March 7, 2023
Given what we know about the lengths to which the Chinese Communist Party will go to use cyber technology to further its authoritarian ambitions, teaching mainland students how to hack Western infrastructure appears to be the height of stupidity. As the world rushes to decouple technologically and Chinese-made surveillance cameras are deemed too unsafe to remain in public buildings, what are our universities doing giving lessons that could potentially highlight our online vulnerabilities?
But, as education editor Natasha Bita reports on Tuesday, teaching about digital weaknesses is widespread. University lecturers admit to self-censoring courses on digital interference and administrators at major universities are not prepared to divulge which institutions they have as collaborators overseas and where they are located.
Cyber experts say the universities are sabotaging attempts to shield Australian businesses, banks and infrastructure from offshore cyber attacks. One of the historic examples given is how bad actors were able to interfere with the Ukraine power grid in the opening salvos of Russia’s invasion.

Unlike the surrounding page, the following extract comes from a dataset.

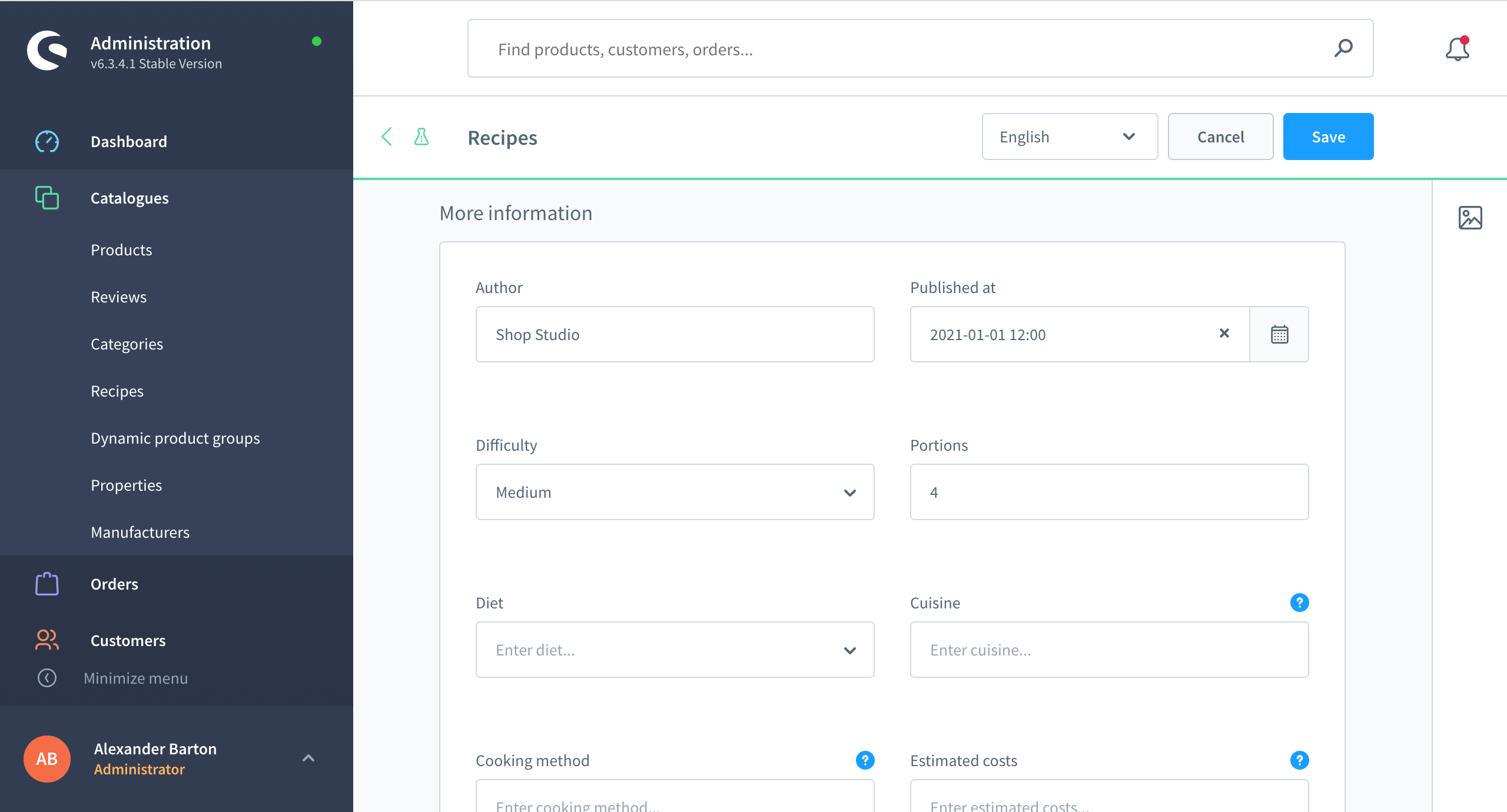Clear the Published at date
Viewport: 1507px width, 812px height.
pos(1224,334)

Our investigation shows some Australian universities are cashing in on partnerships with Chinese institutions to teach information technology courses that include hacking techniques. Vulnerable targets could include power networks, banking systems and government agencies holding sensitive data. Opposition cyber security spokesman James Paterson is right to say the security challenges we face as a nation are hard enough already without training our potential adversaries how to do us harm.
Universities have long shown themselves to be a weak link in maintaining a strong guard against attempts by the Chinese Communist Party to infiltrate our political, business and cultural institutions. Funding of Confucius Institutes to teach Chinese culture and language is considered to be a major propaganda operation for the CCP that can compromise host universities. Twelve Australian universities have Confucius Institutes. Opposition education spokeswoman Sarah Henderson has called on Foreign Minister Penny Wong to use powers under the Foreign Relations Act to close them. Maintaining our good relations with China must not depend on giving a communist state undue influence over our major educational institutions. Neither should it involve allowing those institutions to export knowledge that can be used to cause us harm.